# Your objective
Pictures are not part of the copy. Set down exactly the lines from the one containing "Click the commit history clock icon" through the last line of the material below.

# Records shown
↓

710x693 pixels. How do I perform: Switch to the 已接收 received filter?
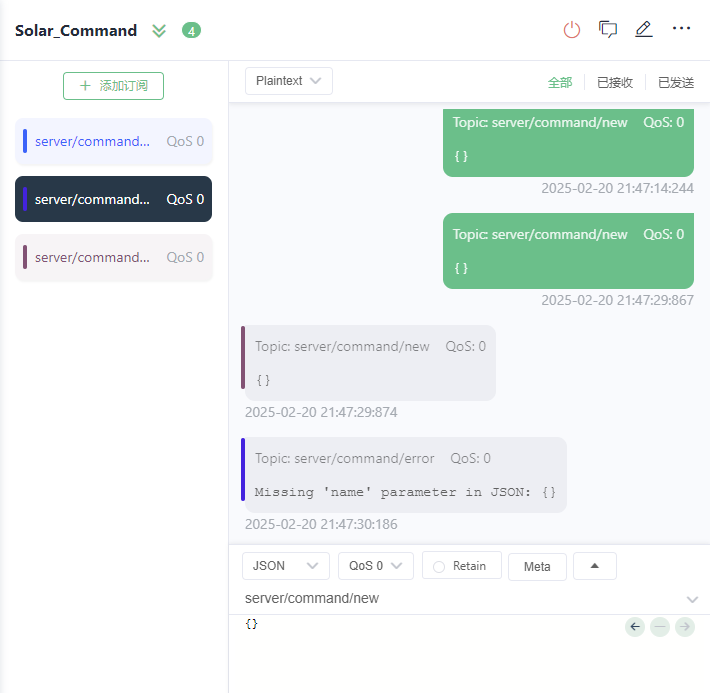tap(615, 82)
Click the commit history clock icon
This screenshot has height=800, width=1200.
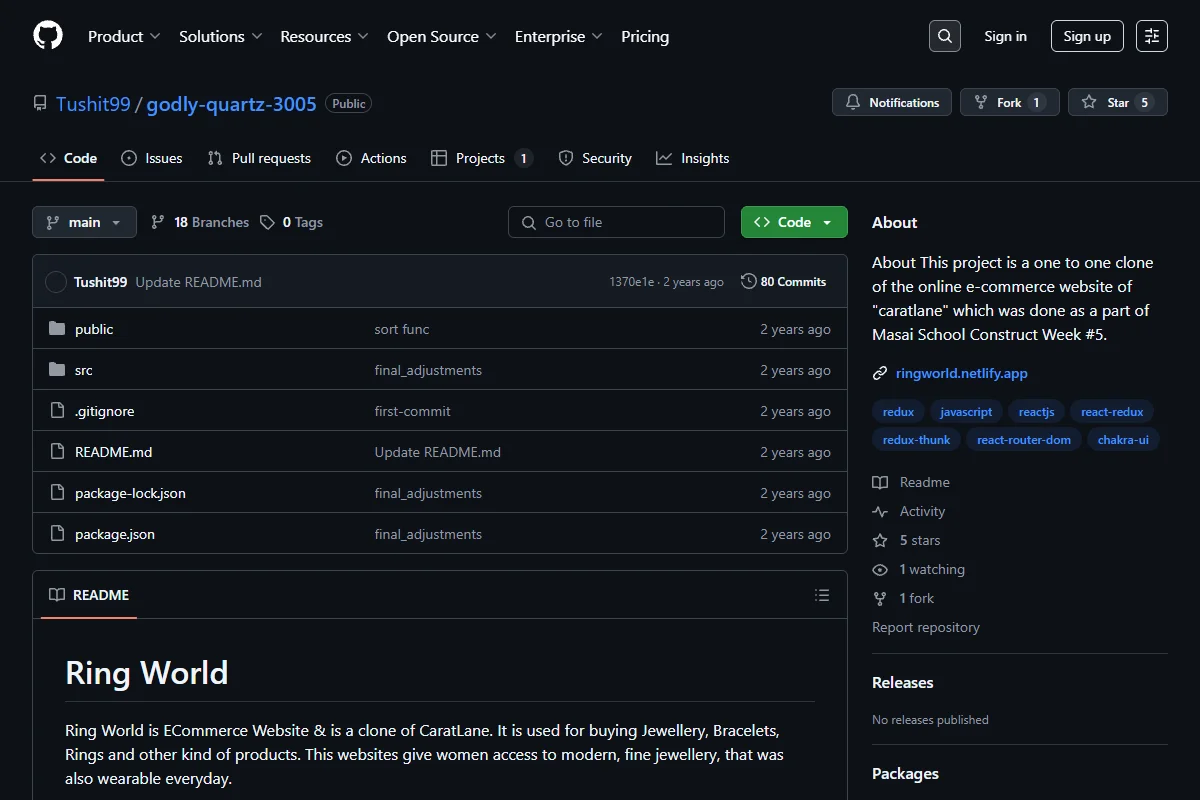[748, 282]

↑

# Written solution
Click the commit history clock icon
This screenshot has height=800, width=1200.
[748, 282]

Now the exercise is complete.